Proper function of the kidney is critical for concentrating urine, regulating blood pressure, and for the tight control of electrolyte levels in the blood. The kidney achieves these important functions through many microscopic functional units, called nephrons. These nephrons consist of different segments with distinct functions. How these segments form during development and how their function is maintained in the adult is only partially understood.
A team of MGH investigators has now investigated which factors control the formation and function of specific segments of the nephron, called the distal nephron.
The distal nephron is particularly important for the ability of the kidney to concentrate urine, regulate blood pressure, and control calcium and magnesium blood levels. Parts of the distal nephron have specific salt transporters, which are the main targets of medicine’s most effective diuretics, used in the treatment of hypertension and chronic kidney disease. Thus, understanding how their function is regulated has important implications for these common diseases.
Alexander G. Marneros, MD, PhD, a physician-scientist at Mass General’s Cutaneous Biology Research Center and an associate professor of Dermatology at Harvard Medical School, and colleagues set out to identify key regulators of distal nephron function. In a new research article published in the journal Nature Communications, he and his team show that two very similar proteins, the transcription factors AP-2α and AP-2β, regulate the function of two distinct segments of the distal nephron in mice.
Previously, Marneros showed in work published in Developmental Cell in 2020 that AP-2β is required for the formation of the segment of the distal nephron that is targeted by thiazide diuretics: the distal convoluted tubule. This prompted him to ask whether the closely related protein AP-2α also has a function in the kidney. His team found that while AP-2β function in the kidney is required for survival by regulating the development and function of distal convoluted tubules, AP-2α is important for the proper function of a different segment of the distal nephron, called the collecting duct, which is involved in the kidney’s ability to concentrate urine. Notably, loss of even only half of AP-2β levels causes progressive kidney disease, whereas complete loss of AP-2α resulted in less severe kidney abnormalities.

• _Source material_
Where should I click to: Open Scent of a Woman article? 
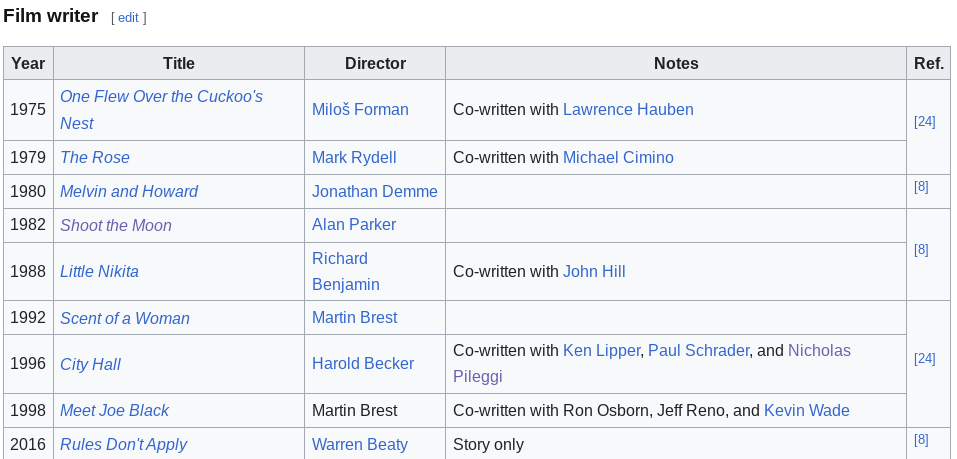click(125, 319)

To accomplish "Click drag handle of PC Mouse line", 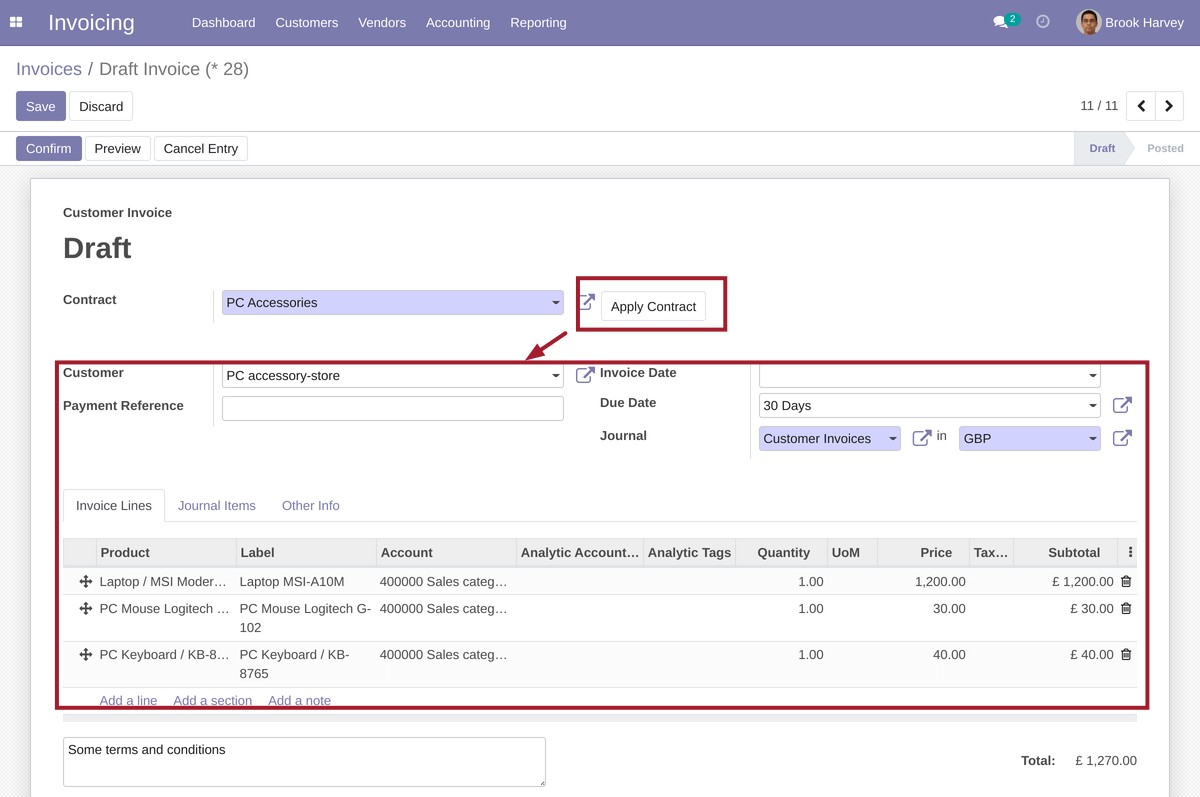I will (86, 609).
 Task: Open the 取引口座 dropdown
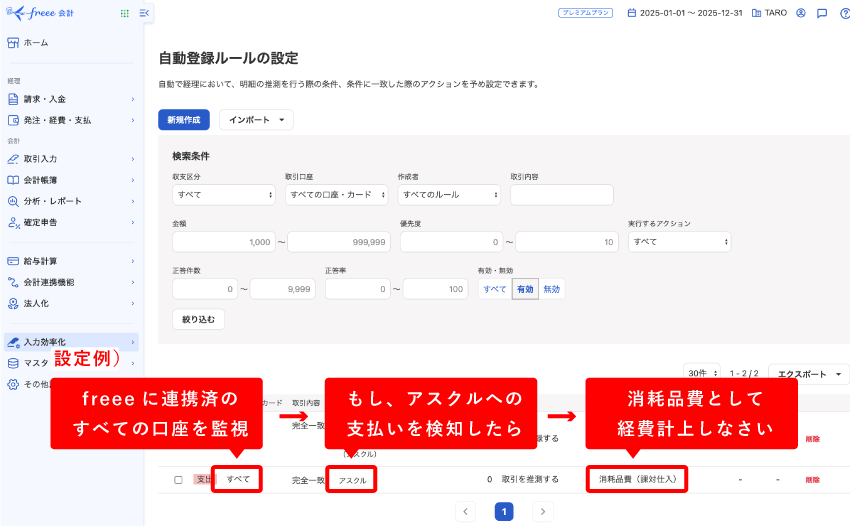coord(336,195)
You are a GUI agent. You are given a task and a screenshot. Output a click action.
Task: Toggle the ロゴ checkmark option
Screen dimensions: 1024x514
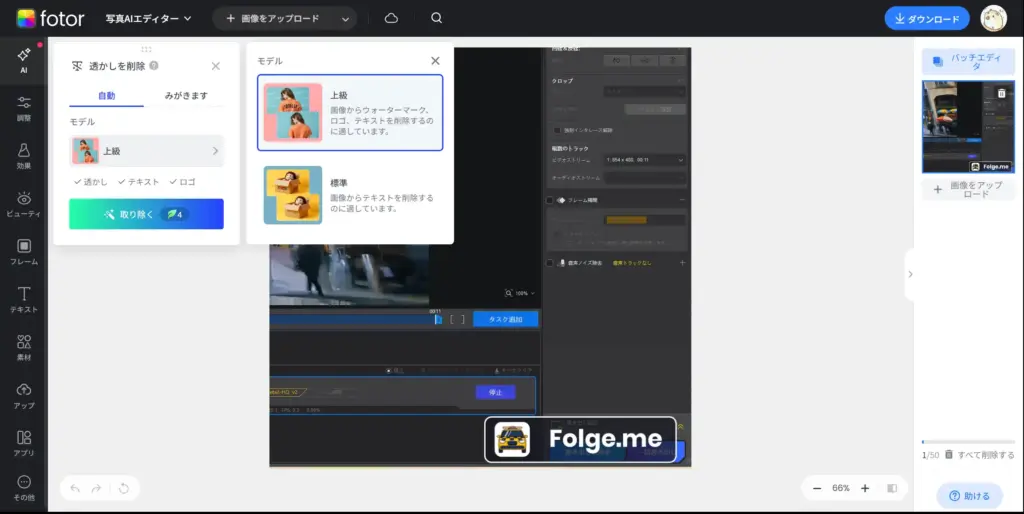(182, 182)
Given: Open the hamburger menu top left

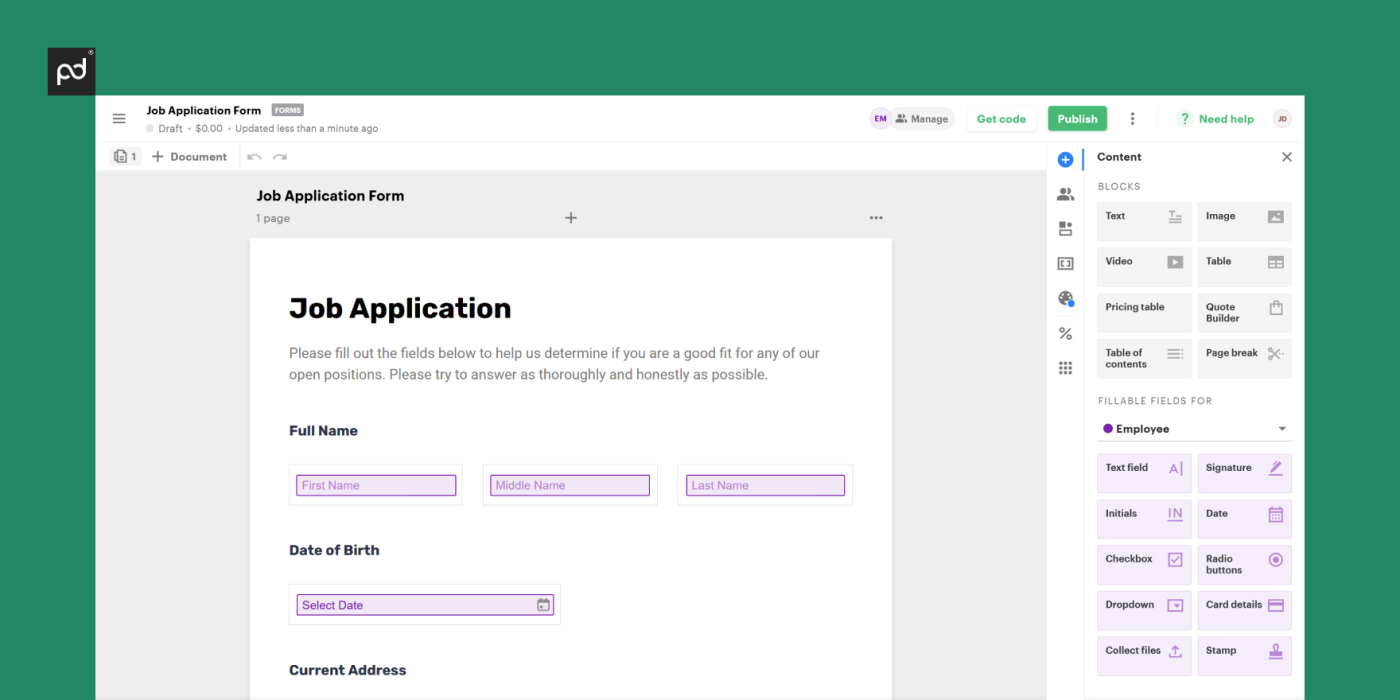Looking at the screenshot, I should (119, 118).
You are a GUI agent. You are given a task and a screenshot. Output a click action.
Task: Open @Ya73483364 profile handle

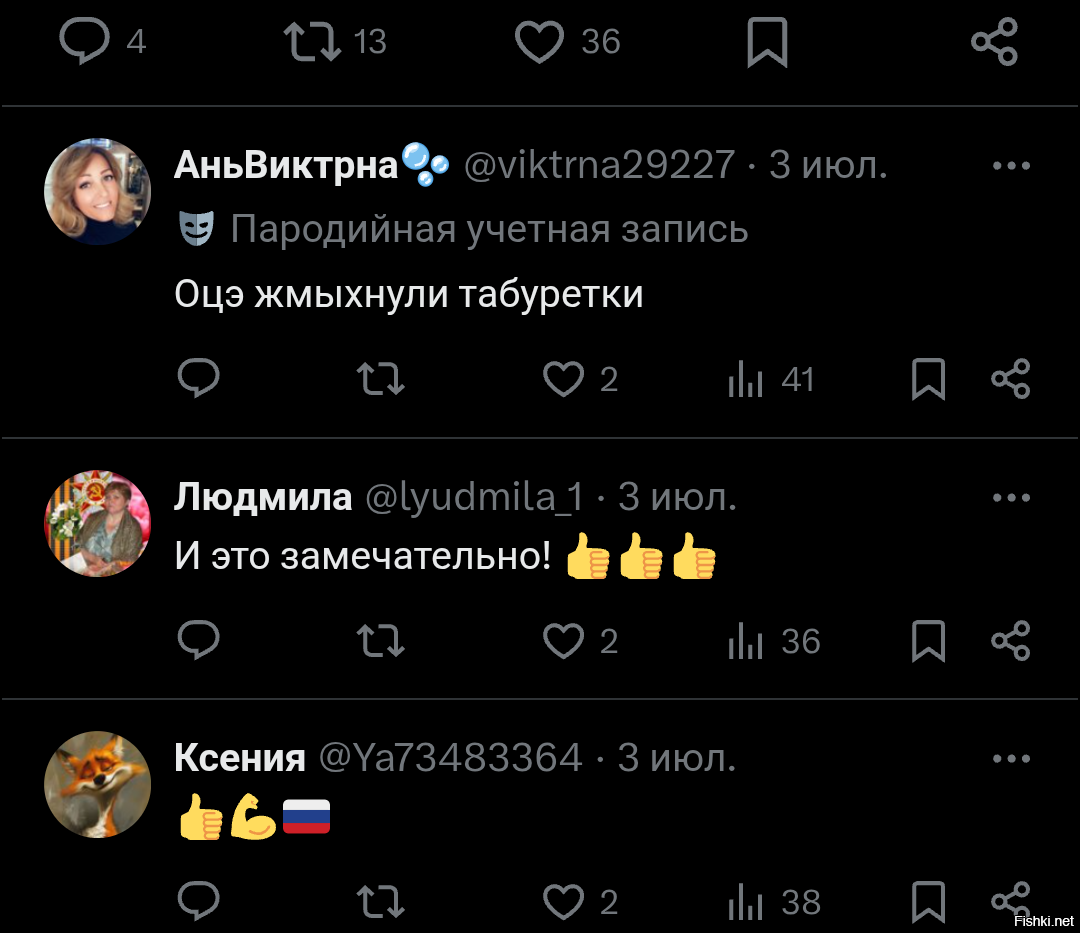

• _Problem requirements_
Translate this sentence from the text on the distal nephron into Spanish: "The distal nephron is particularly important for the ability of the kidney to concentrate urine, regulate blood pressure, and control calcium and magnesium blood levels."

• _Answer to this task_
La nefrona distal es especialmente importante para la capacidad del riñón de concentrar la orina, regular la presión arterial y controlar los niveles de calcio y magnesio en la sangre.